◆ SHORT TASK A ◆
Please summarize the piece on silver as the "people's money" in two sentences.

◆ SELECTED EXCERPT ◆
Presented by: Texas Precious Metals

Although gold has a bigger reputation today as a monetary metal, it was often deemed too valuable for everyday transactions throughout history.

For the most part, common people in places like Ancient Rome used silver to buy daily staples like grain or wine. As a result, silver has a strong reputation through monetary history as the “people’s money”.

Even today, silver is still much more widely accessible. With one ounce of gold being 70x more expensive than an ounce of silver, it’s difficult for someone who is just starting to accumulate wealth to own gold.

Visualizing Silver

What do savings and debt look like, using the “people’s money”?

Below is everything from the average paycheck to global sovereign debt visualized as silver cubes.

1. A median U.S. family brings in $2,355 per pay period (semi-monthly) pre-tax.

Average U.S. Paycheck as a Silver Cube

2. However, the median American family only has about $5,000 of savings.

◆ STORED ROWS ◆
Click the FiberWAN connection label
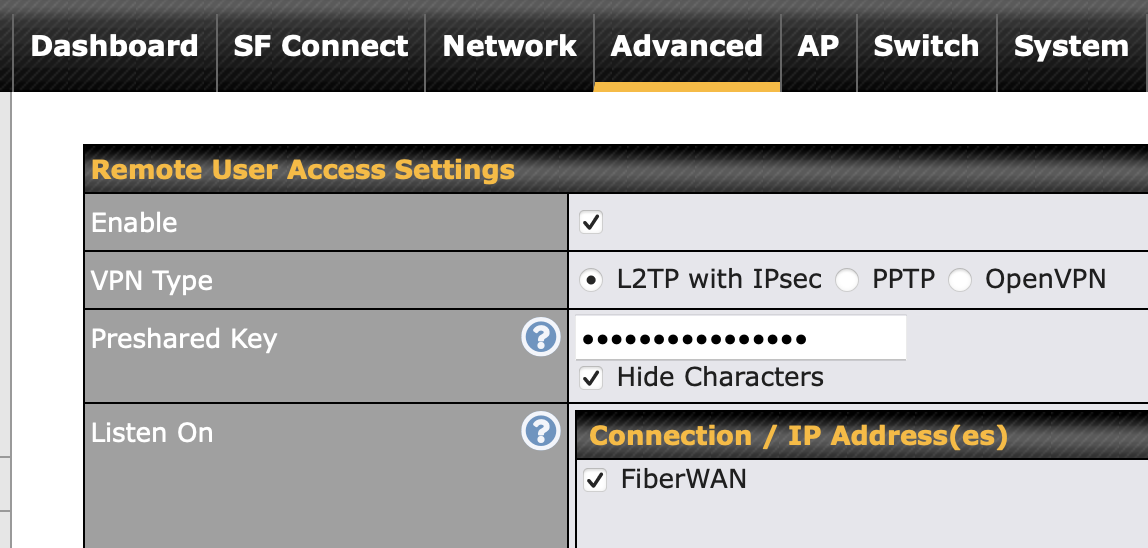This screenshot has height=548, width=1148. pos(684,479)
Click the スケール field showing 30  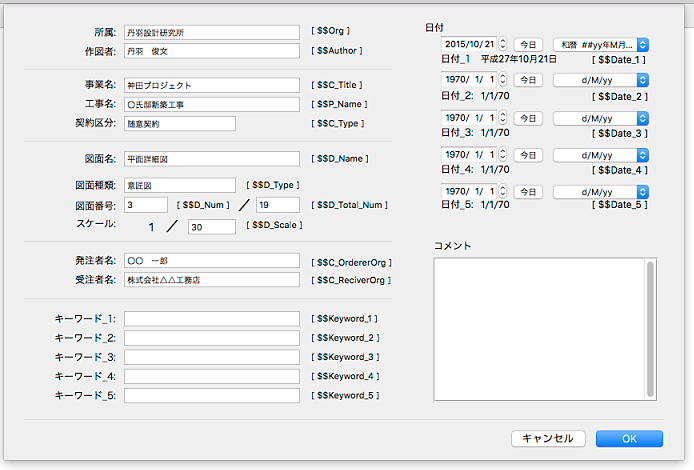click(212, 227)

* * *

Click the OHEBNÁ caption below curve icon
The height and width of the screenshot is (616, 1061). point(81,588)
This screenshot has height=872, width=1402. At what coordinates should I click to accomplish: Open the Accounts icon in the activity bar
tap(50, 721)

◆ SHORT TASK B ◆
Copy out the rows word for word, starting at the row that contains "This screenshot has height=872, width=1402." and ending after the row that contains "tap(50, 721)".

◆ EXERCISE RESULT A ◆
Gold was often considered too valuable for everyday transactions, so common people in places like Ancient Rome used silver to buy staples like grain or wine, which earned silver its reputation as the "people's money." Silver is still far more accessible today because an ounce of gold costs 70 times as much, and the piece visualizes figures from a median U.S. family's $2,355 semi-monthly pretax paycheck to its roughly $5,000 in savings as silver cubes.

◆ EXERCISE RESULT B ◆
This screenshot has height=872, width=1402. At what coordinates should I click to accomplish: Open the Accounts icon in the activity bar
tap(50, 721)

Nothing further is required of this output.